Conclusion on the State of the Art and Challenges

Currently, a function-oriented selection of all component tolerances under economic aspects for gear components that influence the operational behavior of the running gears is not state-of-the-art. However, there are only normative approaches in AGMA and ISO that relate individual deviations in the gearing to their effects on the load-carrying capacity (Refs. 23, 24). The preliminary work carried out is not readily suitable for the function-oriented definition of tolerances, taking into account scatter distributions for entire gearboxes. The reason for this is that there may be an unspecified correlation between the individual manufacturing deviations as input variables and the quality parameters as output variables. In addition, previous approaches do not take into account deviations due to tolerance interlinking, but only direct deviations at the gear flanks. Studies that present tolerance optimization about both costs and functionality often refer to simple, linear dimensional chains and are therefore only applicable to complex cylindrical gears to a limited extent. For this reason, only static limit values based on experience or literature are usually used for tolerance optimization. In particular, the aspect that different components and tolerance types have different effects on the overall manufacturing costs is currently only of secondary importance in tolerancing. Objective and Approach The aim of this report is to develop a method that performs a tolerance design for different types of deviation within a cylindrical gearbox. The calculation approach for the tolerance design should take into account that the tolerance-cost correlations are different for different types of deviation. Instead of fixed acoustic limit values, variables from descriptive statistics are used to define the tolerance. To realize the objective, a geometric-analytical model is used to reduce relevant deviations of the surrounding gear components in the tooth contact. This is followed by a variant calculation in the finite element-based tooth contact analysis (Ref. 25), taking into account typical tooth flank and profile deviations. There, the calculation of excitation parameters is carried out in the form of the total transmission error for different orders. The deviation characteristics as input variables are used together with the output values (total transmission error) to train a neural network in order to achieve reasonable calculation times, see Figure 2, left.

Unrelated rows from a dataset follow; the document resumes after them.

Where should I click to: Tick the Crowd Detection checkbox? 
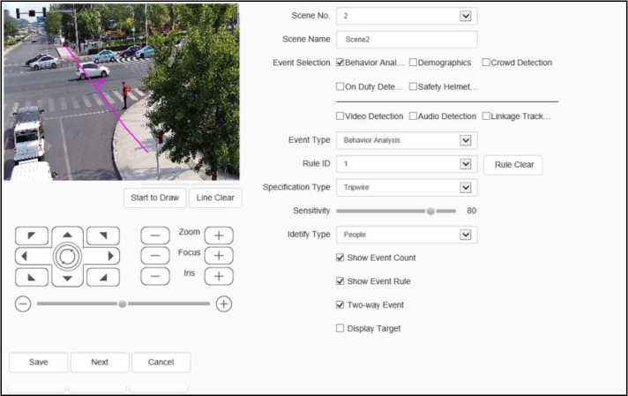[486, 63]
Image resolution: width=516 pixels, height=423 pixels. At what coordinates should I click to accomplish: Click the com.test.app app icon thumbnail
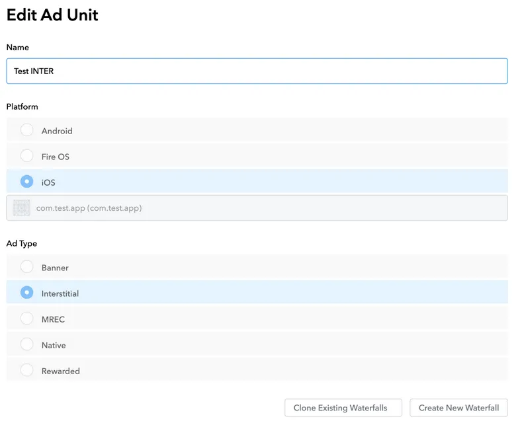coord(22,208)
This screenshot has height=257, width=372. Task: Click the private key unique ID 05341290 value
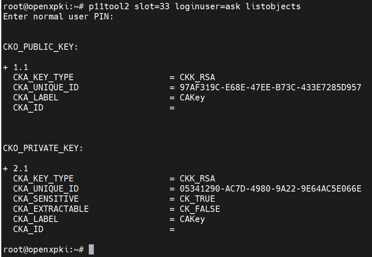(271, 189)
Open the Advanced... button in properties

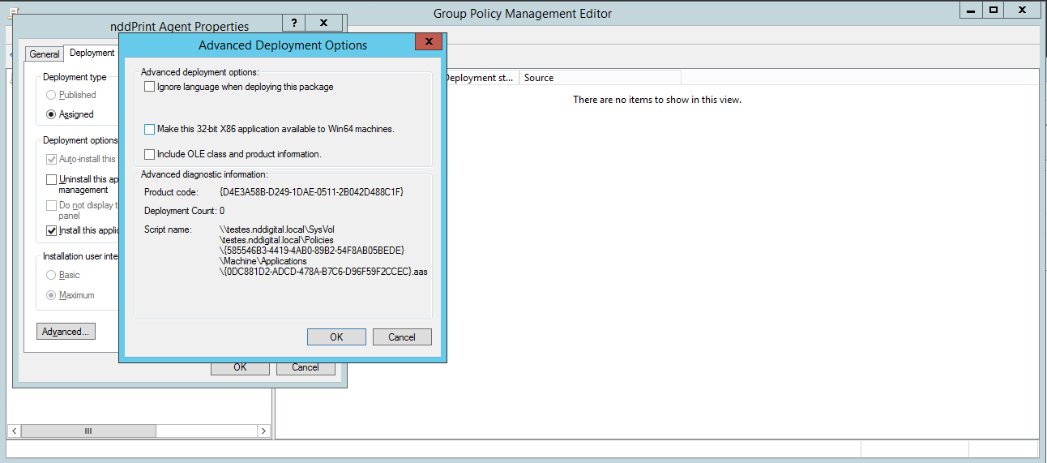66,332
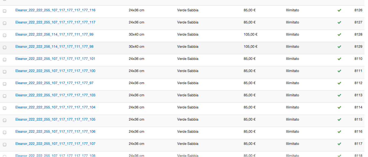Toggle the status checkmark for ID 8114

tap(339, 107)
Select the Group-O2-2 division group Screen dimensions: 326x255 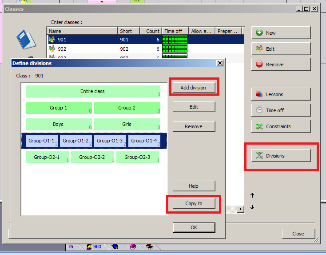[x=92, y=157]
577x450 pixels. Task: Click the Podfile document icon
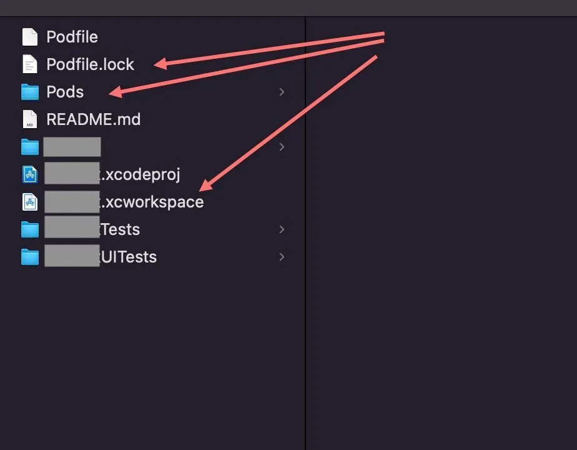[30, 37]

A closed-loop optimization process is then implemented, which modifies the tolerances using the metamodel on the basis of tolerance-cost functions for manufacturing processes and the influence of each type of deviation on the total transmission error. In addition to a Particle-Swarm Optimization, a multi-criteria Pareto-Optimization is used, which determines a so-called Pareto-Front (Ref. 26). In addition to tolerance-cost correlations, the excitation statistics are used as input parameters for the evaluation, see Figure 2. Economically optimized tolerance limits are determined as the output of the calculation method, for which compliance with the excitation scatter is ensured, see Figure 2 on the right. Furthermore, the distribution of the acoustic excitation can be determined and compared with the target specifications.